READING PASSAGE:
Robittybob1 Posted February 21, 2015 Author Posted February 21, 2015 (edited) I am frustrated that I still don't know how to calculate orbital energy properly. Eg = -G*m*M/r (gravitational potential energy) NOT in orbit, it will just fall right back down. G*m*M/r orbital energy and Ek = 1/2 G*m*M/r (kinetic Energy) Total energy = Eg + Ek Binding energy = - Energy total Escape velocity, the Kinetic energy required is equal to the binding energy = 1/2mv^2 = G*m*M/r = Sqrt(2GM/r) Orbital energy = Eg + Ek = -1/2G*m*M/r (r = orbital radius not the height.) Edited February 21, 2015 by Robittybob1
whiskers Posted February 21, 2015 Posted February 21, 2015 In the 2 body problem, if you just set the bodies down, they'll be attracted toward another and then collide. If either one has some velocity component perpendicular to the line between them, there will be one or another type of relationship depending on the eccentricity http://en.wikipedia.org/wiki/Orbital_eccentricity It might be Parabolic, http://en.wikipedia.org/wiki/Parabolic_trajectory Hyperbolic, http://en.wikipedia.org/wiki/Hyperbolic_trajectory or an elliptical orbit, one special type of which is a perfect circle this page is nice http://en.wikipedia.org/wiki/Two-body_problem Do Jupiter and Sun orbit their common barycenter? Technically no because of the perturbations of other bodies in the SS, but they would if they were alone.
Robittybob1 Posted February 21, 2015 Author Posted February 21, 2015 In the 2 body problem, if you just set the bodies down, they'll be attracted toward another and then collide. If either one has some velocity component perpendicular to the line between them, there will be one or another type of relationship depending on the eccentricity http://en.wikipedia.org/wiki/Orbital_eccentricity It might be Parabolic, http://en.wikipedia.org/wiki/Parabolic_trajectory Hyperbolic, http://en.wikipedia.org/wiki/Hyperbolic_trajectory or an elliptical orbit, one special type of which is a perfect circle this page is nice http://en.wikipedia.org/wiki/Two-body_problem On that two body problem page http://en.wikipedia.org/wiki/Two-body_problem#Laws_of_Conservation_of_Energy_for_each_of_two_bodies_for_arbitrary_potentials Can you say those expressions (equations of conservation of energy) in words so I can begin to understand how I could put them into my Excel calculator sheet please. For I want to see if the energy can be transferred from one body to another through motion and gravity as I expressed in http://www.scienceforums.net/topic/87803-does-jupiter-orbit-the-jupiter-sun-barycenter-or-not/page-3#entry853878. Was I close to being right?
Strange Posted February 21, 2015 Posted February 21, 2015 Can you say those expressions (equations of conservation of energy) in words so I can begin to understand how I could put them into my Excel calculator sheet please. Isn't that the wrong way round? I would have expected, "Can you put that wordy explanation into an equation so I can enter it into Excel".

INFORMATION SUPPLIED:
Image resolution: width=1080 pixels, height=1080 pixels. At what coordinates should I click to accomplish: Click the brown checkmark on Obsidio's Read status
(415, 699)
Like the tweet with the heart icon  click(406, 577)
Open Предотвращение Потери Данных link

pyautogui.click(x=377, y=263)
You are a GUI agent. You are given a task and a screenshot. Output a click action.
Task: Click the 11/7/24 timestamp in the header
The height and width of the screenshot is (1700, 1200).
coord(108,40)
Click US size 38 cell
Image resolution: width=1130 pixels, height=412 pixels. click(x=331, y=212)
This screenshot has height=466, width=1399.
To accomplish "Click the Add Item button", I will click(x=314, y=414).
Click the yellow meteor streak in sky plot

WHAT YOU NEED TO DO: In the forum thread on orbital energy, what does Robittybob1's first post say the r in the orbital energy formula stands for?

REPLY: The orbital radius, not the height.